I may have lost my knitting mojo... I'm not sure but it seems possible. Yesterday was knit night. All day I debated about going or not going. Normally I would never ever think of not going but lately I've been feeling very blah. I know that I always feel better after I go. I know that I love the people there and feel like part of a group. I know they don't care what I look like or if my knitting sucks or any of that stuff and that's a comforting thought but I just felt yucky and mopey. As I left work I really wasn't sure where I was going but my car headed toward knit night. I drove all the way to Killingsworth (this took about 20 min.) still debating with myself then decided I should go to Salem for the evening and help Mom out. So I turn around and drove for 50 minutes, only making it as far as Wilsonville with no end of the stop and go traffic in sight. Since Wilsonville is still like 35 miles from Salem and it had taken me almost an hour to drive maybe 15 miles I decided that it wasn't going to happen. I turned around and made my way home (another 40 minute trek). The only good part about all this driving was that I was sing/screaming along to an old CD that was in the car. It was therapeutic at least.

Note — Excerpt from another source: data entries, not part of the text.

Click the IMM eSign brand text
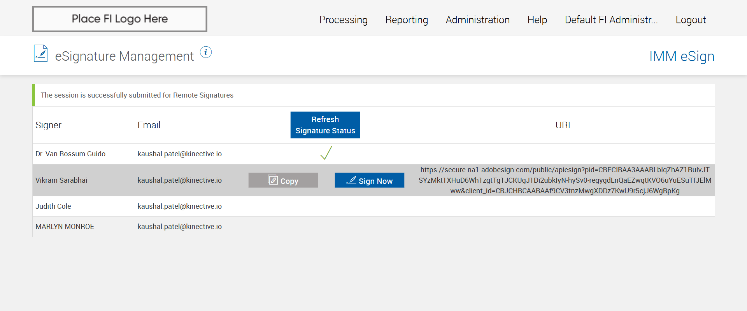The height and width of the screenshot is (311, 747). tap(682, 56)
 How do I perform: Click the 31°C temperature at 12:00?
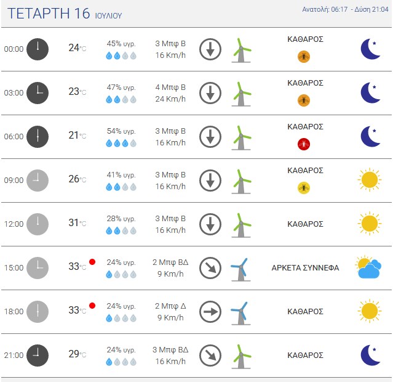77,223
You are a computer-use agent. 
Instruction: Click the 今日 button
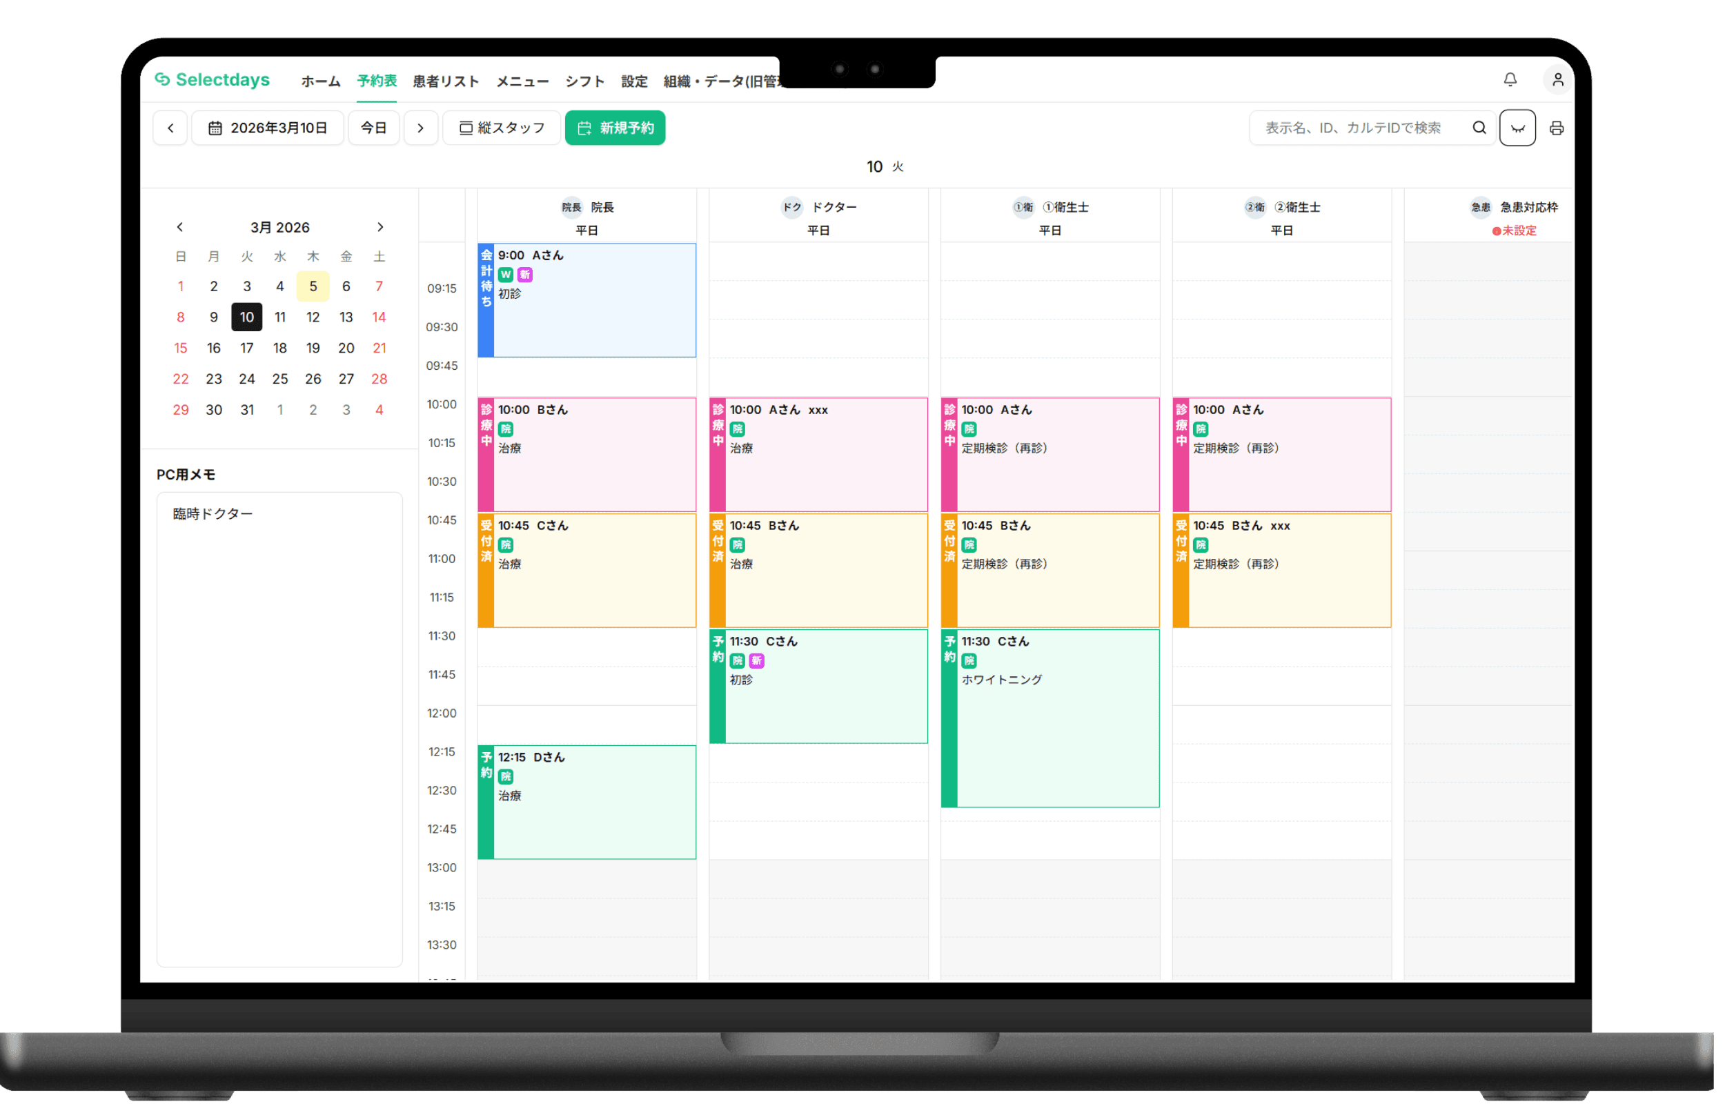click(374, 128)

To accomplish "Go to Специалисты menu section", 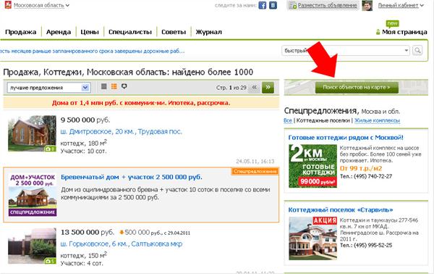I will pyautogui.click(x=130, y=32).
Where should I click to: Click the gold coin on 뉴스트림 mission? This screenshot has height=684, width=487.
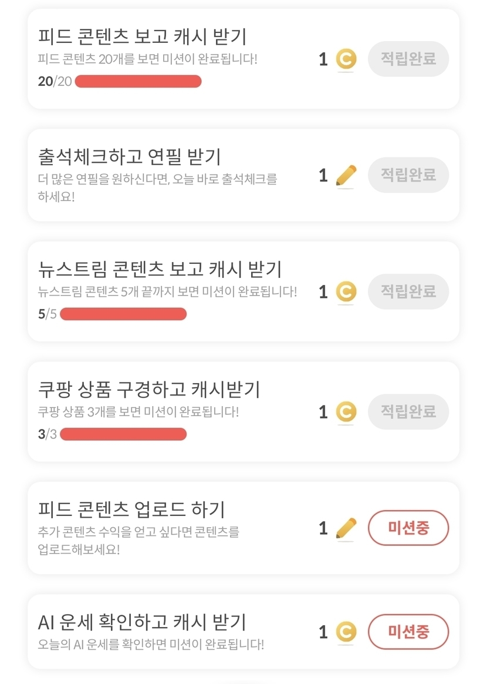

Once I finally arrived home I did knit. Actually I spent my knitting time seaming together the little cardigan I've been knitting. I did both sides and gave up on the sleeves. Too much effort, not enough fun. I'm tempted to start a new project but I am afraid that if I do I won't go back and finish this one. I seem (seam :P) to have that problem.
So this weekend the plan is to go to Salem and give Mom a little break. Honestly I wish I could just take a vacation from the real world for a couple of days. Then I think about my Mom being there 24-7 and not getting any breaks and I feel guilty. I have time to myself. I still live in my own house. I still have my significant other close by. Most importantly I'm not watching my mother die before my eyes. Looking at it that way 2 days is nothing and it's much more important to give my Mom a little time for herself.